Митинг состоялся, к Навальному допустили врачей, он прекратил голодовку.  Я была около Манежной уже в 5 часов и, пока было тихо и спокойно, пыталась разговаривать с людьми в бронежилетах (их называют «космонавты», обидно за настоящих космонавтов!). Спрашивала:  «Скажите, пожалуйста, вы знаете, что здесь сегодня происходит? почему люди собираются на митинг? вы знаете, что сделал, какой именно закон нарушил человек, который в тюрьме и к которому не пускают врачей? Вы понимаете, почему такие как я тётеньки, далёкие от политики, приходят сюда?»

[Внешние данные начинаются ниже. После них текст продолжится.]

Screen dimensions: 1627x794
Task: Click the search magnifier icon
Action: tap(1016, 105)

Они отвечали одно и то же «Мы не можем давать комментариев». Позже, в толпе, одна сердитая дама поделилась опытом общения с неким полицейским начальником в участке, где она побывала после январского митинга:

«Вас мало» — сказал он. – «Будет вас миллион – я вас послушаю. Будет три миллиона – стану на вашу сторону».

12 апреля

В заключение приклеиваю Инстаграм-пост Дмитрия Быкова  к 12 апреля, 60-летию первого космического полёта. «Гагаринский полёт рассматривался многими лишь как ответвление от советской военной программы.  Над ракетой работали военные, само освоение космоса – лишь побочный эффект гонки вооружений… Советский космический проект был оклеветан многократно.  Человечеству почему-то до сих пор невдомёк, что всё хорошее на свете – побочный эффект.

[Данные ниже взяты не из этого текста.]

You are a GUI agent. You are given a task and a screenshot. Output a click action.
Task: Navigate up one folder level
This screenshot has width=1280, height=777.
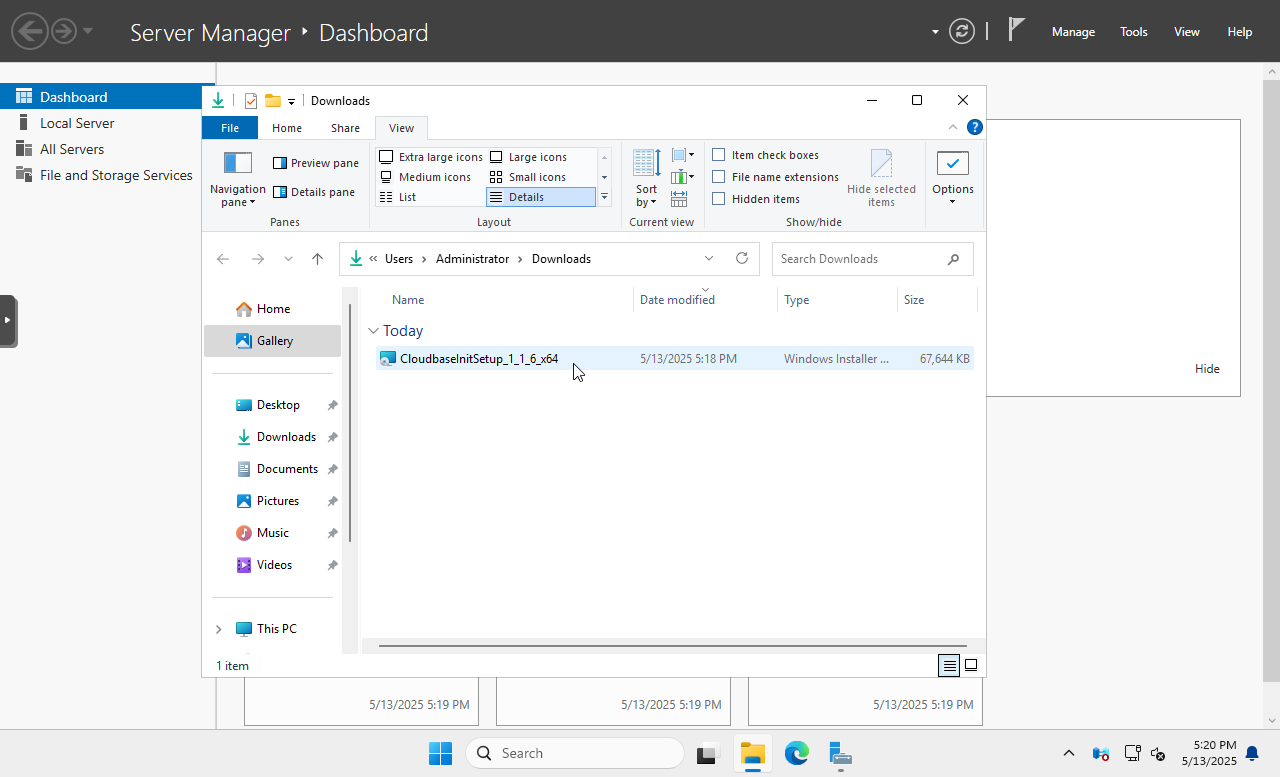pos(317,258)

Вся любовная лирика и большая часть искусства – побочный эффект инстинкта размножения, вся великая архитектура – побочный эффект мании величия нескольких государей и их сатрапов, и вообще всё прекрасное делается в свободное от выживания время.  Просто в СССР частью идеологии была мысль о том, что выживание – не главное (потому что всё время полагалось не щадить жизни).  Поэтому и случилось довольно много хорошего, чем поныне гордится человечество.

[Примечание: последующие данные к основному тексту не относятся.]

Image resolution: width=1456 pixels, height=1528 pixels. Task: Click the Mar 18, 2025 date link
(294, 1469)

Мир спустя шестьдесят лет после гагаринского полёта стал гораздо более неуютным местом: Россия в полушаге от масштабной войны с Украиной (и может быть, со всей Европой).  Крах социалистической системы никак не уменьшил в мире количества тиранов и, главное, рабов.  Идеологическое противостояние, в котором возможно кого-то переубедить и на кого-то повлиять, сменилось геополитическим.  Главное же – огромные, без преувеличения, деньги, уходившие на космос, уходят теперь на дворцы и яхты, тоже, нет слов, прекрасные, но далеко не столь прорывные.  То есть от прекращения космической гонки простые люди выиграли не очень много, просто дети перестали мечтать о полёте на Марс и стали мечтать о подержанном автомобиле.

Пока человечество ставит бессмысленные рекорды и соревнуется в бессмысленных подвигах, оно почему-то лучше работает, лучше пишет и снимает, умеет договариваться, как Хрущёв с Кеннеди; когда человечество выше всего ставит материальные показатели и национальную гордость, оно деградирует не только нравственно, но как раз материально. Гагарин летал не за четырёхкомнатную квартиру.  Советский Союз мечтал не о мировом господстве, а о мировом лидерстве – по крайней мере на словах, а слова-то всё и определяют.  Главной – и, возможно, неосознанной целью его существования был выход в космос. Миссия его была на этом завершена. У сегодняшней России, наверное, тоже есть миссия, и тоже, кажется, неосознанная.  Боюсь, эта миссия – демонстрировать пагубность некоторых идей и практик; и как хотите, космос мне нравится больше.  В космос за нами поспешили все, а от нас нынешних все разбегаются, — и сильно подозреваю, что то и другое совершенно правильно.»  Конец цитаты.

Так ярко и размашисто, в духе Быкова…  Улыбка Гагарина на плакатах напоминает о моменте, когда страна испытала гордость, и чувство единства, но здесь не только ностальгия.  Сейчас, мне кажется, в воздухе не только жажда перемен, но и запрос на идеалы и поступки, смелых ярких людей.  Вот же они, есть, и много.